■ **SELECTED EXTRACT**
◇ ◇ ◇ ◇ ◇ ◇ ◇

Discussion:
[BusyBox] Write protected disk
Tony Heller
2003-07-19 13:33:41 UTC
Permalink
Hi everyone,

I'm trying to use busybox to minimize the amount of activity in the init
routine, and have been simulating that configuration under the bochs
simulator for some time now. Recently I tried putting the same
configuration on a real Redhat 7.2 system, and it booted to the bash
prompt- but unfortunately the system then thought that the disk (hda)
was write protected, making the system useless.

The steps I took were:
copied busybox to /bin
linked /sbin/init to busybox
installed the specified /etc/inittab and /etc/init.d/rcS

Any ideas why the disk comes up write protected? It would be great
help to me if I could use the same boot on hardware and simulation.

TIA,
Tony
Goetz Bock
2003-07-19 13:33:41 UTC
Permalink
Post by Tony Heller
I'm trying to use busybox to minimize the amount of activity in the
init routine, [ ... ] and it booted to the bash prompt - but
unfortunately the system then thought that the disk (hda) was write
protected, making the system useless.
disks allways come up read only, you must remount it rw in rc.sysinit
(or a followup script) (rc.sysinit might be called rcS in your case)

just use

mount -o remount,rw /

this only wokrs if proc has been mounted or you have a correct /dev/root
entry in dev (in this case just use mount -o remount,rw /dev/root).

◇ ◇ ◇ ◇ ◇ ◇ ◇

■ **SUPPLIED ENTRIES**
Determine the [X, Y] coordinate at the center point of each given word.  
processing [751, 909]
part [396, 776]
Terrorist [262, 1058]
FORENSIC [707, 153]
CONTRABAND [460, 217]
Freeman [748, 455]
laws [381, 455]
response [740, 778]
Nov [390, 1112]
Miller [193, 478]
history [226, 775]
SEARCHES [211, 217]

◇ ◇ ◇ ◇ ◇ ◇ ◇

■ **REQUIRED TASK 1**
In the BusyBox write-protected disk thread, how would you render this sentence in Spanish: "It would be great help to me if I could use the same boot on hardware and simulation."
■ **REQUIRED TASK 2**
Could you copy the records word for word, starting at the line that contains "part [396, 776]" and ending at the last line of the records?

■ **FULL RESPONSE 1**
Me sería de gran ayuda poder usar el mismo arranque en el hardware y en la simulación.

■ **FULL RESPONSE 2**
part [396, 776]
Terrorist [262, 1058]
FORENSIC [707, 153]
CONTRABAND [460, 217]
Freeman [748, 455]
laws [381, 455]
response [740, 778]
Nov [390, 1112]
Miller [193, 478]
history [226, 775]
SEARCHES [211, 217]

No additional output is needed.